We spent the half-term week not by EasyJetting down to Barcelona but by driving in the opposite direction, up the A1 to Northumberland, and spent a week in a lovely cottage in Allendale. The weather was really excellent with several days of brilliant sunshine, and I managed to fit in a decent moorland or riverside walk every day with the rest of the family doing about half of them. We also renewed acquaintance with my cousin Jeremy (and wife Edwina), who owns a large house and a grousemoor close to where we were staying, and the boys fished in his trout lake and burned heather on his moorland. In addition we met his two small daughters, my first cousins once removed. On Wednesday we went down to Durham to collect Guy's girlfriend Beth, renewed acquaintance with the cathedral which is one of the finest buildings in the world, and visited the Angel of the North. We even fitted in a trip to a leadmine at Killhope (and I walked home over the moors afterwards).

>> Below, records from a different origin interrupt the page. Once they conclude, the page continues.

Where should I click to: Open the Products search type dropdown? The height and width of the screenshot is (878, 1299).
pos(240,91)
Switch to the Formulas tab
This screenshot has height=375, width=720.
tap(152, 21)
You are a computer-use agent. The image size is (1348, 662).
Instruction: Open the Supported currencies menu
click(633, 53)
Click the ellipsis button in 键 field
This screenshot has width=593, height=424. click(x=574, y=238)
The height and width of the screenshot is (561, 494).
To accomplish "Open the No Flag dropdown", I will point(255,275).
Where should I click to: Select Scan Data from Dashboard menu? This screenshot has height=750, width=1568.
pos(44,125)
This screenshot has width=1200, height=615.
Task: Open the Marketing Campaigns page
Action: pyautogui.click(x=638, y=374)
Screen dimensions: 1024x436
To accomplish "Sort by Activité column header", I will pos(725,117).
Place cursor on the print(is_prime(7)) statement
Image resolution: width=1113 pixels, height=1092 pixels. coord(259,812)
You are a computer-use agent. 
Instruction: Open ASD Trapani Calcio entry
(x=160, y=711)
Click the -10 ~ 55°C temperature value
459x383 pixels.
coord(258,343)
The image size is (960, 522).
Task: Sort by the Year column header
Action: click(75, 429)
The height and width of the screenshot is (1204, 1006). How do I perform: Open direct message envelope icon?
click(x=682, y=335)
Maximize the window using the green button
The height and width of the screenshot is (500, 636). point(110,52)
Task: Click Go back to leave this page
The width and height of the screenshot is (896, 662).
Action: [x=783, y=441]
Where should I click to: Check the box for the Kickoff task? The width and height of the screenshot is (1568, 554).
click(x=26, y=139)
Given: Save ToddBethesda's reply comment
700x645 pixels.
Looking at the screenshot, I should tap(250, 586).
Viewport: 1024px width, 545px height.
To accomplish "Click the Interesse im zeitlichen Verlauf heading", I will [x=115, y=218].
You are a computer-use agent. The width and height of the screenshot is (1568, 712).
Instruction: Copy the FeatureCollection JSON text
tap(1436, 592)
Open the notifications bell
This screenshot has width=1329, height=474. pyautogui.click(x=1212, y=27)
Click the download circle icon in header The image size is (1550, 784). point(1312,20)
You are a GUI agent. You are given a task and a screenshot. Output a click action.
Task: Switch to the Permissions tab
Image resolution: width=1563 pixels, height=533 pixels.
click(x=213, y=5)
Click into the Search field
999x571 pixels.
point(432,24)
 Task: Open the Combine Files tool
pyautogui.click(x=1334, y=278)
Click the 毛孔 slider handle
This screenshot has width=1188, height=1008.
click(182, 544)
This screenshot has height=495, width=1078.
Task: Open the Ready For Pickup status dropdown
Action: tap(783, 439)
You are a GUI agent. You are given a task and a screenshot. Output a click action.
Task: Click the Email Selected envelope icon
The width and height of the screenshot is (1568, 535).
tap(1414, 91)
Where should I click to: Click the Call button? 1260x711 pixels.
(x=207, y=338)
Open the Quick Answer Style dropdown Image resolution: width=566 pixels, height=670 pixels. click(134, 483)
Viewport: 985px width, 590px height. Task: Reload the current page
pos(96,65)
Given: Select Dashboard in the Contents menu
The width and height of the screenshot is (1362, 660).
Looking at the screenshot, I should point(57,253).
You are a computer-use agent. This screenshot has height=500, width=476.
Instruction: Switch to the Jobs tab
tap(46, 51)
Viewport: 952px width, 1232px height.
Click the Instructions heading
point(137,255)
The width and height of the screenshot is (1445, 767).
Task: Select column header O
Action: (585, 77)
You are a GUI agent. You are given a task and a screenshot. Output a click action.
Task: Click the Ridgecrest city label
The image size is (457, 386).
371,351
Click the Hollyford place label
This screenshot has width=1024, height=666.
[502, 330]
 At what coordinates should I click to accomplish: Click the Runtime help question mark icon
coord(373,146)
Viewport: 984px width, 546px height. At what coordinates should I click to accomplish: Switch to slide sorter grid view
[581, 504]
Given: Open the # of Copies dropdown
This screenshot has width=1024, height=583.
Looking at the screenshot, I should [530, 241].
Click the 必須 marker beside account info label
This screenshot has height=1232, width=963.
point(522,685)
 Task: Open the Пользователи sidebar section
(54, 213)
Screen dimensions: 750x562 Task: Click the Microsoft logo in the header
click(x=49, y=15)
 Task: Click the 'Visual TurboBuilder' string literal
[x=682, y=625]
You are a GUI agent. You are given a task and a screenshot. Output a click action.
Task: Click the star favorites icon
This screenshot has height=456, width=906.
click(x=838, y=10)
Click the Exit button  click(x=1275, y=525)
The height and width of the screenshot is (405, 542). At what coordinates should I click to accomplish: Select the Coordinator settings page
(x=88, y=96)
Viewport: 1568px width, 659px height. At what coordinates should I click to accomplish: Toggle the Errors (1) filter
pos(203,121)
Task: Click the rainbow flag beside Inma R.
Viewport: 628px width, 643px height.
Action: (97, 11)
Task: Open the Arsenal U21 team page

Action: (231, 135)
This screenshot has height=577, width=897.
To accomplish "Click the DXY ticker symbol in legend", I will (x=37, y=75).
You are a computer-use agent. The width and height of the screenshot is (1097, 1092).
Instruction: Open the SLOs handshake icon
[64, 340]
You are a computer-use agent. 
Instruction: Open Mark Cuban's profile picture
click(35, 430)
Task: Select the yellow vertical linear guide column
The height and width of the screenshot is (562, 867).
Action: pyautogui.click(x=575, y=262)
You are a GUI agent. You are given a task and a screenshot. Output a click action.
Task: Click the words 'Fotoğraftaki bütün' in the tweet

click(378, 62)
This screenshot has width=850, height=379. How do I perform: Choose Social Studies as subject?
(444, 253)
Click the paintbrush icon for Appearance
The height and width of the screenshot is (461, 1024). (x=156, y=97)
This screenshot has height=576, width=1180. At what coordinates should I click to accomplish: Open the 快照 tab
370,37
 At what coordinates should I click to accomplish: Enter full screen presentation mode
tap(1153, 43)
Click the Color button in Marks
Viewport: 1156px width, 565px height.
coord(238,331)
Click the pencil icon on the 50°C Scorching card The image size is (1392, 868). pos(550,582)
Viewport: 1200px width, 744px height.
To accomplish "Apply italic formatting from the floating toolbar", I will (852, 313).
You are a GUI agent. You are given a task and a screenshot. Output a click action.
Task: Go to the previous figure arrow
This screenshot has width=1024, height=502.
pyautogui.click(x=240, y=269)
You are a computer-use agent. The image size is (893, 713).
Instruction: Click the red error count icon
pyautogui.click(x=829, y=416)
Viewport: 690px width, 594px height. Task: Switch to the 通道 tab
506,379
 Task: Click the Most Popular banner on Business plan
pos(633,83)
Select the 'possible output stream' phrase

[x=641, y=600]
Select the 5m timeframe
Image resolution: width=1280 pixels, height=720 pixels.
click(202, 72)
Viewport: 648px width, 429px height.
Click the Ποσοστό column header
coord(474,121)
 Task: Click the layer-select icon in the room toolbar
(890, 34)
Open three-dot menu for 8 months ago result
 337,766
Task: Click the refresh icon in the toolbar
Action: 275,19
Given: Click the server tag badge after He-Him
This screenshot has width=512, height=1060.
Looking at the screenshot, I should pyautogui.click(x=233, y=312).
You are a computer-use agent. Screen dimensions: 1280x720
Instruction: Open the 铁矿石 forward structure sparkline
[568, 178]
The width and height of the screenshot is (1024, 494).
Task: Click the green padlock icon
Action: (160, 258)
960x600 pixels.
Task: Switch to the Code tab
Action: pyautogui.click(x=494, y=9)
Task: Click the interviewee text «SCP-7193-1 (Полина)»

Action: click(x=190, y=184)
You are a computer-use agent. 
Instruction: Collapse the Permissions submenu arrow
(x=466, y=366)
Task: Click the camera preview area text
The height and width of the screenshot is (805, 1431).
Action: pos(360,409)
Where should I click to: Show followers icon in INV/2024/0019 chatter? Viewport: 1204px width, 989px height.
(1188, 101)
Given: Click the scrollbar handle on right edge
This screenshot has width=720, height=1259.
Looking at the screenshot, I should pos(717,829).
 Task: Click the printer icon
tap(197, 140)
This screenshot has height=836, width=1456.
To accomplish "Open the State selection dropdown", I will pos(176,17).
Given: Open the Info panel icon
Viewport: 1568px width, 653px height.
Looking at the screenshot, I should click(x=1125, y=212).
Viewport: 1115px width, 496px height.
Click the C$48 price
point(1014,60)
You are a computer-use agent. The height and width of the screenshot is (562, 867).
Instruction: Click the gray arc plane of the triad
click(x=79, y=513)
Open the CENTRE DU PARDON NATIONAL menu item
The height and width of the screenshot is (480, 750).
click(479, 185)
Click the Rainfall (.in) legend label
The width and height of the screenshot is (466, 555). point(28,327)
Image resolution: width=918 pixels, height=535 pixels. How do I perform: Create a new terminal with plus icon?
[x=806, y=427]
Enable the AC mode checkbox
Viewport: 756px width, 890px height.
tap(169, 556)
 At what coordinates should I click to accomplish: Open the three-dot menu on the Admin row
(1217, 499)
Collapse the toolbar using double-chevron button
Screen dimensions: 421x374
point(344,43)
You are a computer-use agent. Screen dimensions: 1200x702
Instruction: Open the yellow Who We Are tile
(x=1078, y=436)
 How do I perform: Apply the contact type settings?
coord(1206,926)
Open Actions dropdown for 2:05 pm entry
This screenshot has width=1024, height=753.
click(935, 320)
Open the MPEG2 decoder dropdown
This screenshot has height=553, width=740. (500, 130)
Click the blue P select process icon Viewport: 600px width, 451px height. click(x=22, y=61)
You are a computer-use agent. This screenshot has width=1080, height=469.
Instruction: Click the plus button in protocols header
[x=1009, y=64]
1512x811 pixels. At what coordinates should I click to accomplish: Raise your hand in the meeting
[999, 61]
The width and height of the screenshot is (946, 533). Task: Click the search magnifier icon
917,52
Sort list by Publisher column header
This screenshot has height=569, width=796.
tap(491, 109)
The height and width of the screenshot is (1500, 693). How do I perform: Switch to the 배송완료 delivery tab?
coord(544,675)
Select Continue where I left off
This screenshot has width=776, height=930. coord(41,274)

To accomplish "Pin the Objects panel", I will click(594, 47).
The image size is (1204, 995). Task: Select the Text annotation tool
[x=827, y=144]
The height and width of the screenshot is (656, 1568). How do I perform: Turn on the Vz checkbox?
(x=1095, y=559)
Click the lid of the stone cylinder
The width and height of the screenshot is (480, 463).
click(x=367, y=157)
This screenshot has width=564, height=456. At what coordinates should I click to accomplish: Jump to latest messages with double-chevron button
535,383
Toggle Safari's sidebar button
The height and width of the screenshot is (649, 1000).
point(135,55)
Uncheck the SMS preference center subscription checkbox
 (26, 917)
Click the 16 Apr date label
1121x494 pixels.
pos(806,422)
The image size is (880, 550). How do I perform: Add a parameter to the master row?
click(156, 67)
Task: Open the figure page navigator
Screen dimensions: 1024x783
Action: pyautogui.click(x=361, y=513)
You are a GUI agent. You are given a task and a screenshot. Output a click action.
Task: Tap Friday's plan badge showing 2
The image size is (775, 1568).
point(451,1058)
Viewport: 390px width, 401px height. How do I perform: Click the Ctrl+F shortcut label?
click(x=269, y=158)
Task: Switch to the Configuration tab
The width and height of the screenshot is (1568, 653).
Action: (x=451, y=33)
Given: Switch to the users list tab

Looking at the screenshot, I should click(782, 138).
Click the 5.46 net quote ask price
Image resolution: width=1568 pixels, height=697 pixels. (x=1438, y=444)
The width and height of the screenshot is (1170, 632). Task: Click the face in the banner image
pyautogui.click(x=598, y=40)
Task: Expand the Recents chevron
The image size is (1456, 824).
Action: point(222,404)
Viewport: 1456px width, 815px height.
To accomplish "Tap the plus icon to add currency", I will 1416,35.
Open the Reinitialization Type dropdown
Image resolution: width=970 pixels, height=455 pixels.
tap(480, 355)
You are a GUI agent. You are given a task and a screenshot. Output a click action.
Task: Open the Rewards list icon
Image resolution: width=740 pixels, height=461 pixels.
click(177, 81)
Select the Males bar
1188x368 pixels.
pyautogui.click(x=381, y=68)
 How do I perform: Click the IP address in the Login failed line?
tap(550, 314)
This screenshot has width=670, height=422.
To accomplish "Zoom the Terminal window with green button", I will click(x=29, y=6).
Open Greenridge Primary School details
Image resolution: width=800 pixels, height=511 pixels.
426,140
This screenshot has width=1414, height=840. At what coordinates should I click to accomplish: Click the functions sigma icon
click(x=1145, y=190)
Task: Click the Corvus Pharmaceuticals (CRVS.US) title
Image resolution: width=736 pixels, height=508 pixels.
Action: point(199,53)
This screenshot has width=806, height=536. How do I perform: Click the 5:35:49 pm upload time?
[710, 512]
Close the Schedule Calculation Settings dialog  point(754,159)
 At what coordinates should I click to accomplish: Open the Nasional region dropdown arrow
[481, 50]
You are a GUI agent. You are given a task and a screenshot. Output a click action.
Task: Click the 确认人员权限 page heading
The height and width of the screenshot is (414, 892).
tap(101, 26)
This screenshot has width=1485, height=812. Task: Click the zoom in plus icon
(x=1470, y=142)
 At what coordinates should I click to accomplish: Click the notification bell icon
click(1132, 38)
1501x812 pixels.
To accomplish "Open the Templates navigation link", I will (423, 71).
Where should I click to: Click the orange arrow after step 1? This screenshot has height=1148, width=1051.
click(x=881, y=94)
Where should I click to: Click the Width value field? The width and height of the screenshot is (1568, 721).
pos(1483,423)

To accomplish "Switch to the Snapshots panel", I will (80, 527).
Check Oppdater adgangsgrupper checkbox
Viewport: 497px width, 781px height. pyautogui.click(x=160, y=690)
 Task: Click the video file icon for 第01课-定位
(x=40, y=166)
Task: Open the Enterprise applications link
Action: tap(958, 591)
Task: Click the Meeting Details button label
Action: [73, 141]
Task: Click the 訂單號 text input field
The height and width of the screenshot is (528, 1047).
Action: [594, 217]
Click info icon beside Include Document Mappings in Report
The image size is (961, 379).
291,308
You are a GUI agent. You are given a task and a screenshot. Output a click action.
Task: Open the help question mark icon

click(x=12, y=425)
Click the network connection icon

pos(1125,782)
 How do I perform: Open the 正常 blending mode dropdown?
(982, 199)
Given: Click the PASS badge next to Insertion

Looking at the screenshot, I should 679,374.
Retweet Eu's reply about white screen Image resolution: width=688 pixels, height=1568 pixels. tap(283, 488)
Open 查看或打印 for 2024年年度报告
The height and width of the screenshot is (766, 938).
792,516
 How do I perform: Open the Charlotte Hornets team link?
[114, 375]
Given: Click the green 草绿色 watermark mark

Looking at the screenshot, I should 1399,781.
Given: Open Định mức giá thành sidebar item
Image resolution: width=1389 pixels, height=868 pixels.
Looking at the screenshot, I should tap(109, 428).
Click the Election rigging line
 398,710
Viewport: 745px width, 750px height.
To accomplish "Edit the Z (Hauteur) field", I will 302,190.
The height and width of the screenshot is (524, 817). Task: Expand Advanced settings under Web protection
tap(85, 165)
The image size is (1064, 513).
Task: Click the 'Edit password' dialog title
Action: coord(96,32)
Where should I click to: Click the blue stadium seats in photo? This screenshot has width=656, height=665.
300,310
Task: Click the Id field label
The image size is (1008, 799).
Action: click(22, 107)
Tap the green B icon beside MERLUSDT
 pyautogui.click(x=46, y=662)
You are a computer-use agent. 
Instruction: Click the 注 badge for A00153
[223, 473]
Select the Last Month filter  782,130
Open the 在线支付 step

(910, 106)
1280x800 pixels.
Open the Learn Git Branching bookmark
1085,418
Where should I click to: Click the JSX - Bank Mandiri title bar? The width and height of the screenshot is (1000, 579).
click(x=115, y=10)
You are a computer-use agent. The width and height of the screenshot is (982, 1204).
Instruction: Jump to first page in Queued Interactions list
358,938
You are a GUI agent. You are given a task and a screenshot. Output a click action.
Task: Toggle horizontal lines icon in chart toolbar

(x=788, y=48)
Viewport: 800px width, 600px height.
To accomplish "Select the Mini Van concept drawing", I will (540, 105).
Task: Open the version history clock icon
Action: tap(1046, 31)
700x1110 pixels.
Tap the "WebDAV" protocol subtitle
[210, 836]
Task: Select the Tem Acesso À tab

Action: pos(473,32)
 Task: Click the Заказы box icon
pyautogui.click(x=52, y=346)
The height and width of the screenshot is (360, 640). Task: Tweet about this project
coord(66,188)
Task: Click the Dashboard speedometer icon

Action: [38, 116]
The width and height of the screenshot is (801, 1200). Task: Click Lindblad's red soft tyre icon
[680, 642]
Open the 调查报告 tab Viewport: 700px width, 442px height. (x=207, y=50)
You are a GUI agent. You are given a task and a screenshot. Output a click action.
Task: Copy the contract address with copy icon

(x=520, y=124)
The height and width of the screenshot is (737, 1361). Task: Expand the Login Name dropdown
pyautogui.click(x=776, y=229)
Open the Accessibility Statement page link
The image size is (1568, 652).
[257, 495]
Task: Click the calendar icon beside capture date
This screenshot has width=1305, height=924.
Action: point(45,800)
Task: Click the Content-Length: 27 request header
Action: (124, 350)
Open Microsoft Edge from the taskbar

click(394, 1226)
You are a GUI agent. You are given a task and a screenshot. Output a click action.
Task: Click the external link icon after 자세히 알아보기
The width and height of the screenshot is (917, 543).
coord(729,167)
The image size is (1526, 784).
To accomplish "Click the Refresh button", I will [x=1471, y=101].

All in all an excellent holiday, and we kept in touch with the sea and boats through our reading - the excellent Narrow Dog to Carcassonne (the one about the narrowboat which crossed the English Channel with two pensioners and a whippet on board, and then headed down through the canals), and Paul Heiney's Last Man Across the Atlantic, which sounds like my kind of racing, to be honest (Sam found it a bit frustrating).
Coming back we glanced at the ybw.com discussion forums and were amazed to discover that an innocent post about doing laundry on board had become four pages of rants about whether people who worry about washing are fit to live aboard their boats at all. Oh dear. Possibly, having chosen to spend a week in English hills instead of in the Med, we are disqualified from posting to the Liveaboard Link for ever?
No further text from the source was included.